RECORDS FOR THIS EXERCISE >>
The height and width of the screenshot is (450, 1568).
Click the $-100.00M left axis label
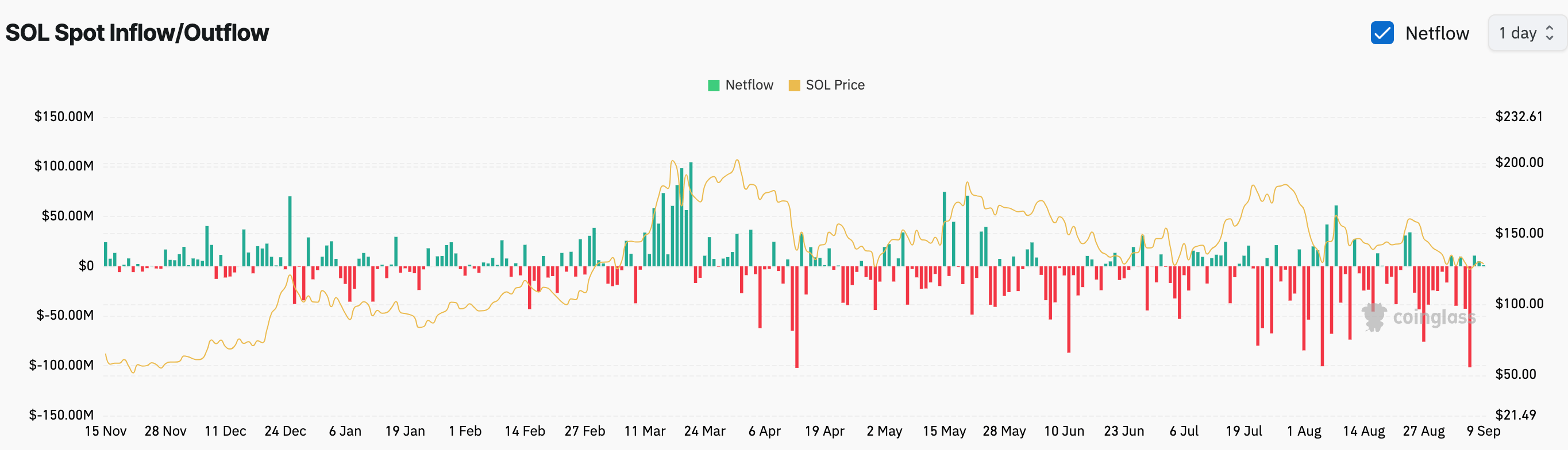tap(61, 365)
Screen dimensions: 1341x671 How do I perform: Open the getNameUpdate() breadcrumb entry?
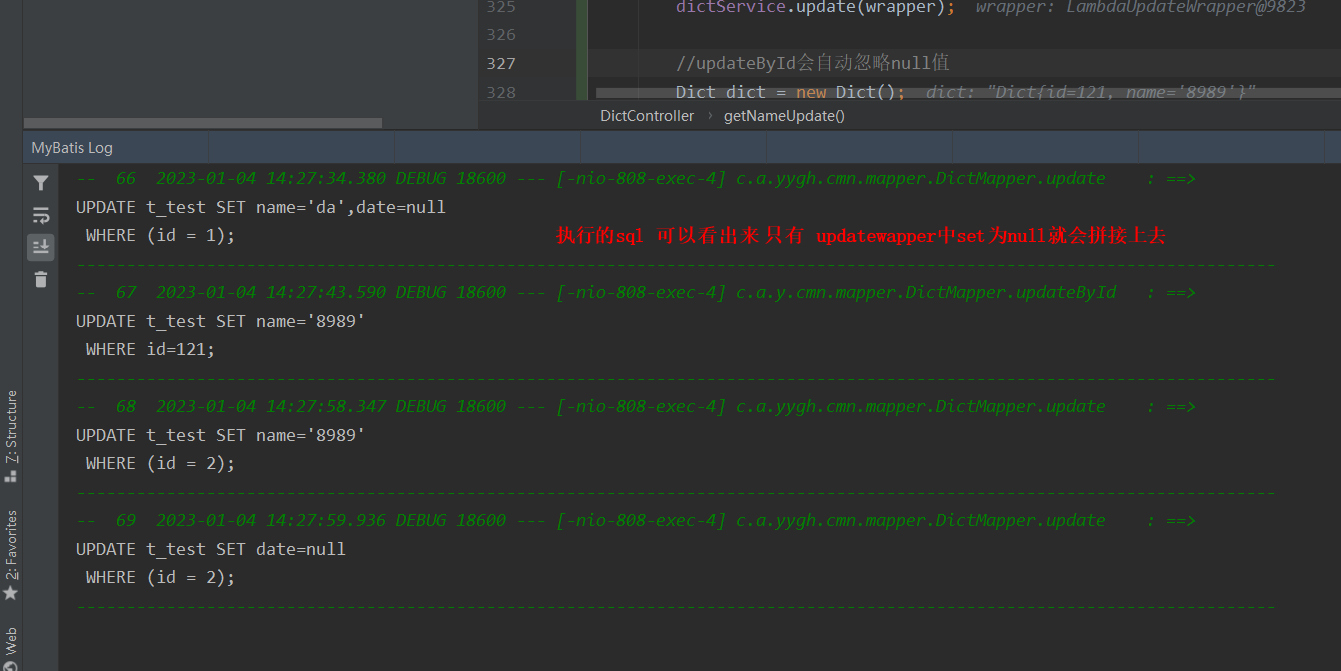click(x=784, y=115)

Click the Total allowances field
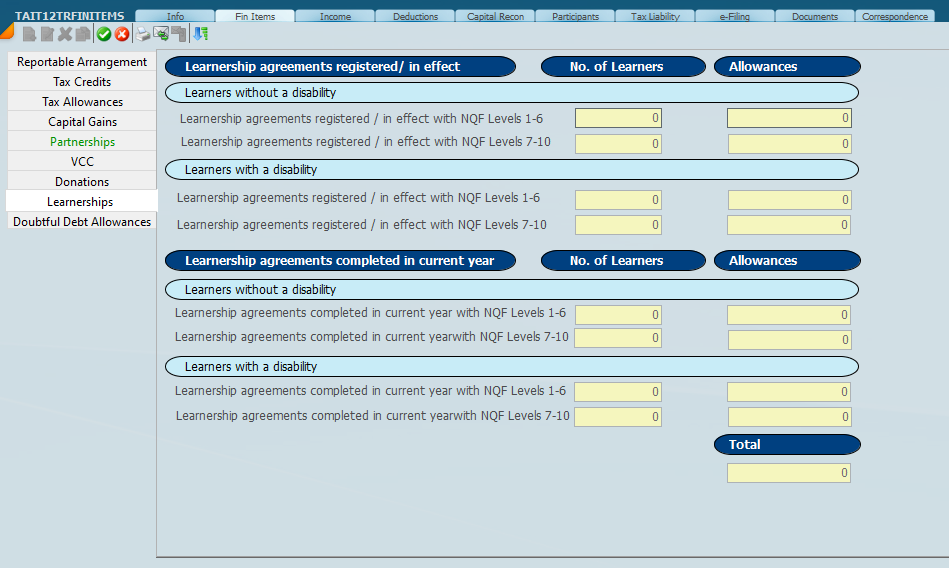(788, 473)
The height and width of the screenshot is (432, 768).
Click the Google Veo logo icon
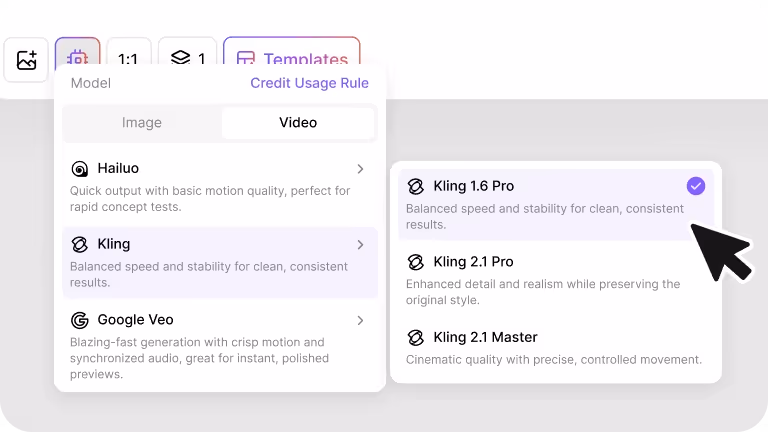(80, 321)
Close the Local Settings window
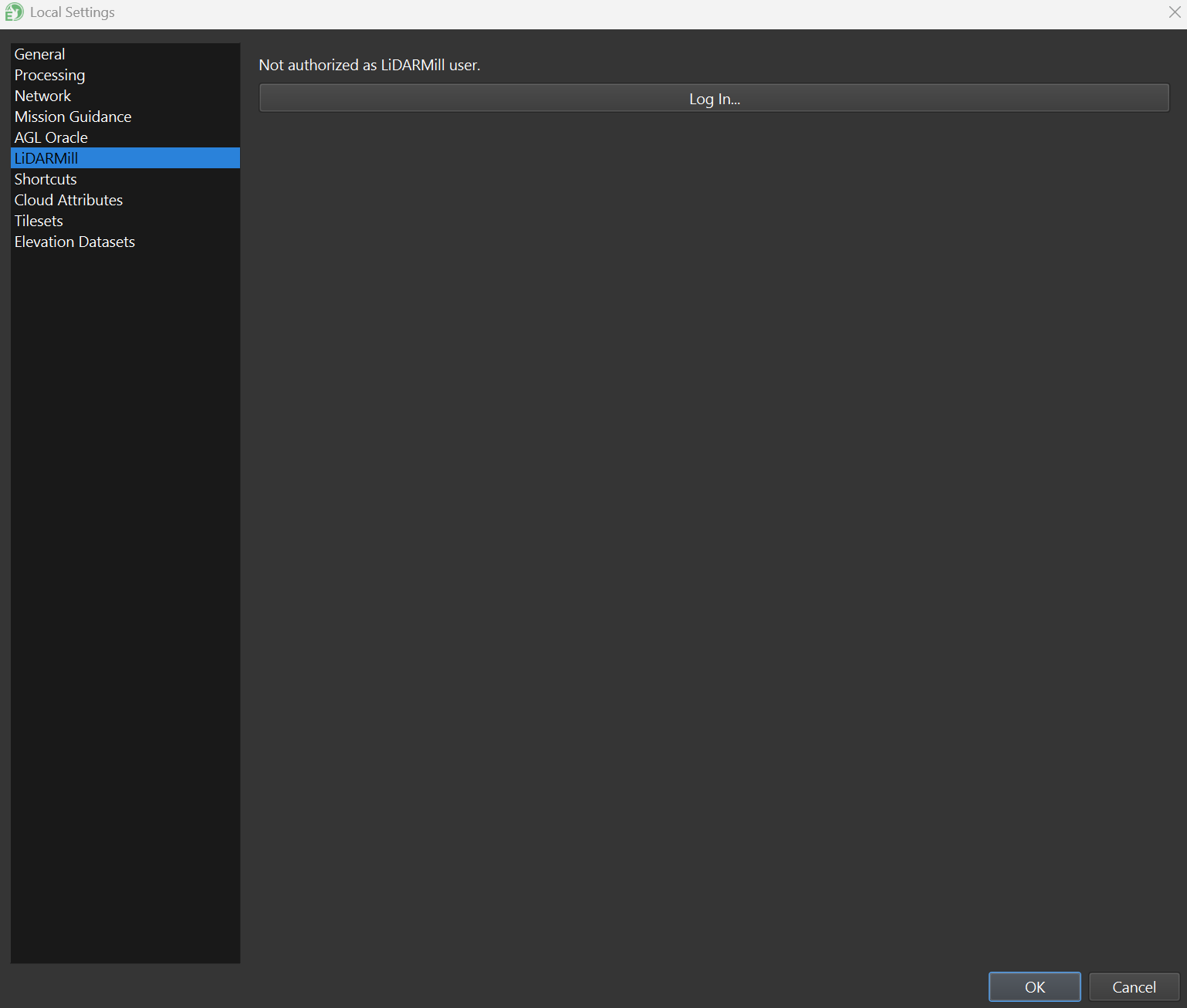The image size is (1187, 1008). (1174, 12)
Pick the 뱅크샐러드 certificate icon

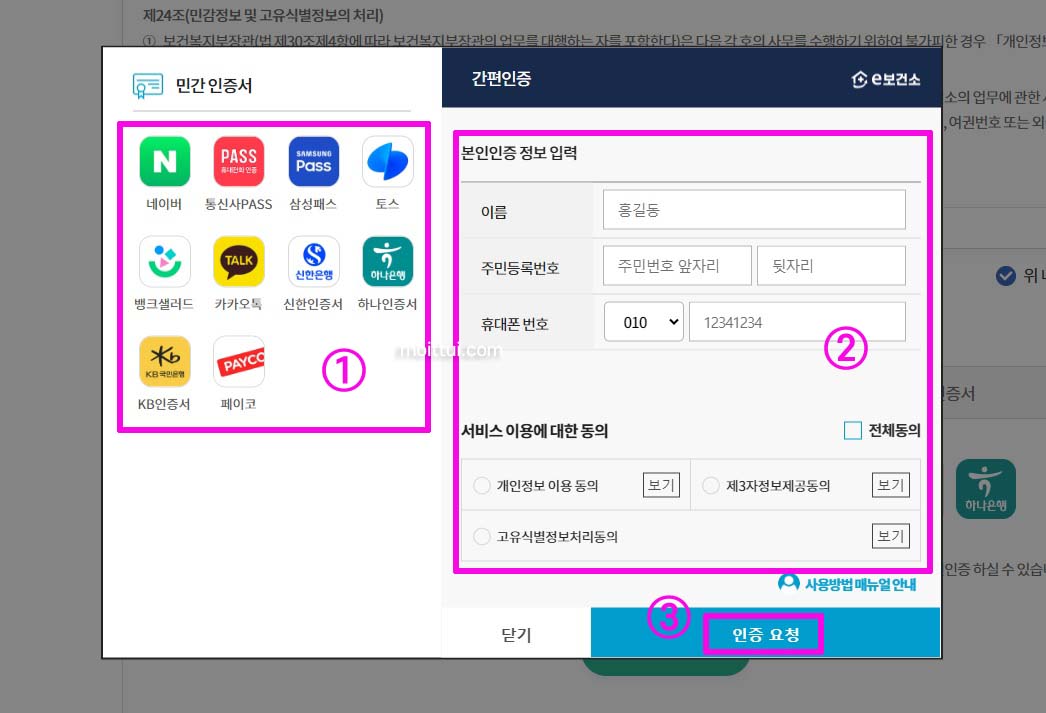[x=163, y=261]
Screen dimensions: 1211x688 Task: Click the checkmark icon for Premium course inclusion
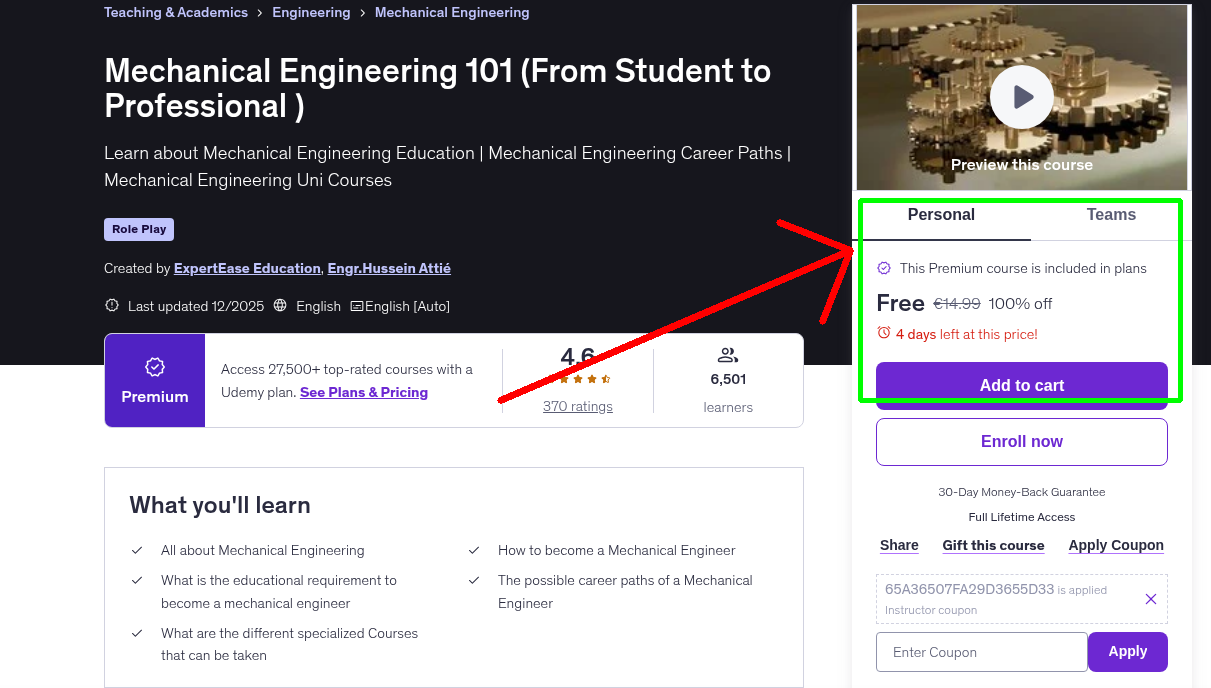pyautogui.click(x=884, y=268)
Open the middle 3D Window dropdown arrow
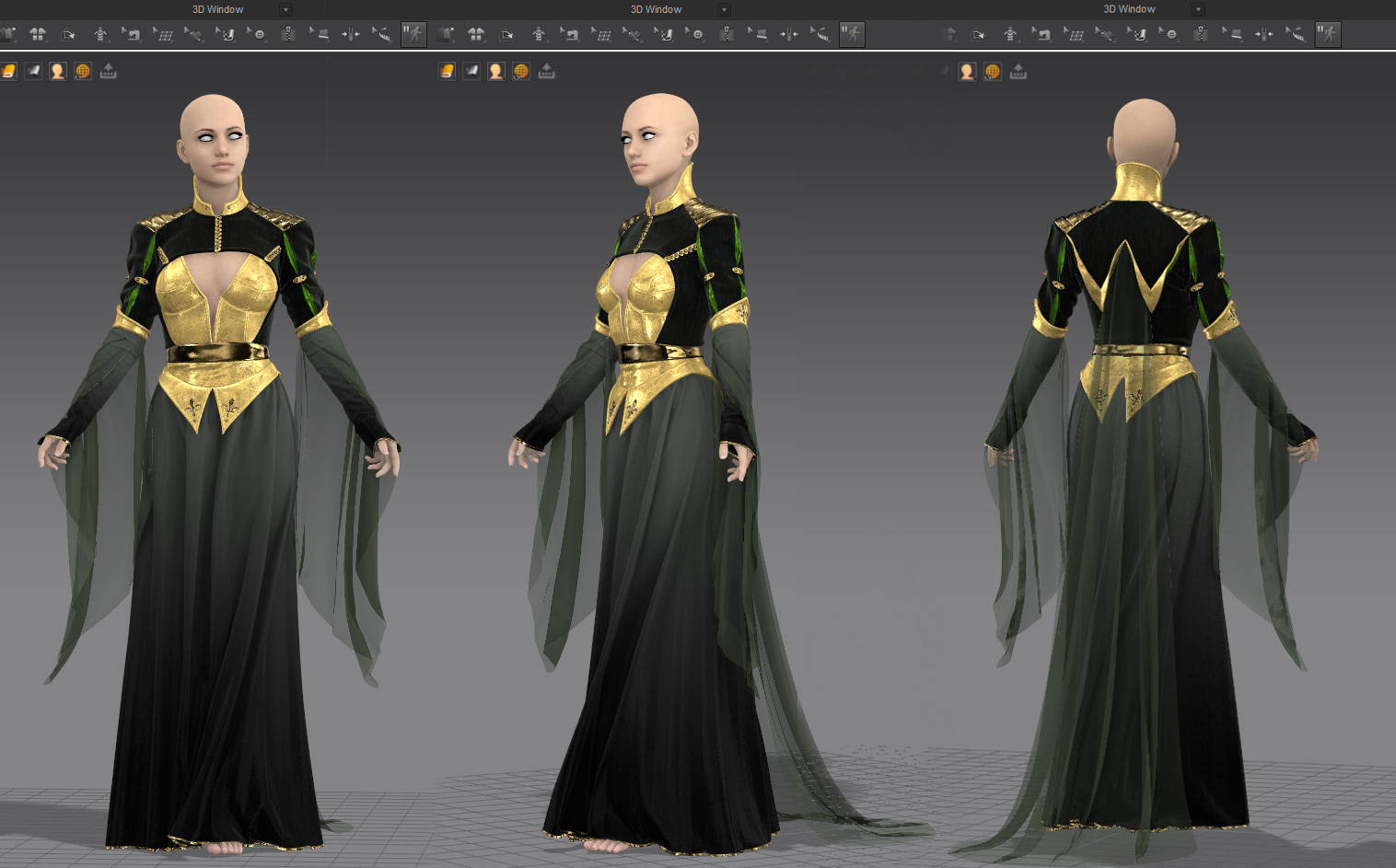1396x868 pixels. click(724, 9)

EXERCISE GOAL >> Using the material above, copy every line in which the string "screenshot" occurs.

OUTPUT BELOW >>
The height and width of the screenshot is (450, 1568).
The height and width of the screenshot is (432, 768).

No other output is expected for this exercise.